* _Activity_:
All of the data needs to be printed again, exactly as written.

Input records Block Start

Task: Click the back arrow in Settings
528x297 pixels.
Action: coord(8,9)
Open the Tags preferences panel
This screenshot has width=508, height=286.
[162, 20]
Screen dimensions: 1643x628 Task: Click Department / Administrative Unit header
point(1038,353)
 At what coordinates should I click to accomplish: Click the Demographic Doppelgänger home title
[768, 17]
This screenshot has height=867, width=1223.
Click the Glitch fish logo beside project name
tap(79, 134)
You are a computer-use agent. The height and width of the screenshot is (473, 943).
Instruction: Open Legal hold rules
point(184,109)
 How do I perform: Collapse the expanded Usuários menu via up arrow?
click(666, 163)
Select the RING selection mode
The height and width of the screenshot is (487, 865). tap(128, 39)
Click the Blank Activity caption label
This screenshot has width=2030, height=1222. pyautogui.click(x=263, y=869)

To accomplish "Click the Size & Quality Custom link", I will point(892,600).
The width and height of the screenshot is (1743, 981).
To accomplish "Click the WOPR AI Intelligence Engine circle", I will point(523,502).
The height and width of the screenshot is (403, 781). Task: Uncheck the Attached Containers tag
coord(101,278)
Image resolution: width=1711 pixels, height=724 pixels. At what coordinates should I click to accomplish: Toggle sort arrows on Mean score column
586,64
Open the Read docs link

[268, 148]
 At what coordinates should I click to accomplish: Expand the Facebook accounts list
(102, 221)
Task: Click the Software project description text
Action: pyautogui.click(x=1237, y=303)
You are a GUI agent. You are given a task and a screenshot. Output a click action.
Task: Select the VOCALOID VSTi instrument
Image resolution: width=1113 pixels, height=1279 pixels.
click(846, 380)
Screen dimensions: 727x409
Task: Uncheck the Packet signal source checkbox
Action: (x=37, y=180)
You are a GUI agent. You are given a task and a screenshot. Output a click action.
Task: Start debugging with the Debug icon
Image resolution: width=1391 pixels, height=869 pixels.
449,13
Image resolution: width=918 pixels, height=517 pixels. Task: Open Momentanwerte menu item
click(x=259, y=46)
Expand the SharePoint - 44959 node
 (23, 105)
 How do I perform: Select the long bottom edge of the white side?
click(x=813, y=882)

Input records Block End

* _Answer to the exercise_:
Task: Click the back arrow in Settings
528x297 pixels.
Action: coord(8,9)
Open the Tags preferences panel
This screenshot has width=508, height=286.
[162, 20]
Screen dimensions: 1643x628 Task: Click Department / Administrative Unit header
point(1038,353)
 At what coordinates should I click to accomplish: Click the Demographic Doppelgänger home title
[768, 17]
This screenshot has height=867, width=1223.
Click the Glitch fish logo beside project name
tap(79, 134)
You are a computer-use agent. The height and width of the screenshot is (473, 943).
Instruction: Open Legal hold rules
point(184,109)
 How do I perform: Collapse the expanded Usuários menu via up arrow?
click(666, 163)
Select the RING selection mode
The height and width of the screenshot is (487, 865). tap(128, 39)
Click the Blank Activity caption label
This screenshot has width=2030, height=1222. pyautogui.click(x=263, y=869)

To accomplish "Click the Size & Quality Custom link", I will point(892,600).
The width and height of the screenshot is (1743, 981).
To accomplish "Click the WOPR AI Intelligence Engine circle", I will point(523,502).
The height and width of the screenshot is (403, 781). Task: Uncheck the Attached Containers tag
coord(101,278)
Image resolution: width=1711 pixels, height=724 pixels. At what coordinates should I click to accomplish: Toggle sort arrows on Mean score column
586,64
Open the Read docs link

[268, 148]
 At what coordinates should I click to accomplish: Expand the Facebook accounts list
(102, 221)
Task: Click the Software project description text
Action: pyautogui.click(x=1237, y=303)
You are a GUI agent. You are given a task and a screenshot. Output a click action.
Task: Select the VOCALOID VSTi instrument
Image resolution: width=1113 pixels, height=1279 pixels.
click(846, 380)
Screen dimensions: 727x409
Task: Uncheck the Packet signal source checkbox
Action: (x=37, y=180)
You are a GUI agent. You are given a task and a screenshot. Output a click action.
Task: Start debugging with the Debug icon
Image resolution: width=1391 pixels, height=869 pixels.
449,13
Image resolution: width=918 pixels, height=517 pixels. Task: Open Momentanwerte menu item
click(x=259, y=46)
Expand the SharePoint - 44959 node
 (23, 105)
 How do I perform: Select the long bottom edge of the white side?
click(x=813, y=882)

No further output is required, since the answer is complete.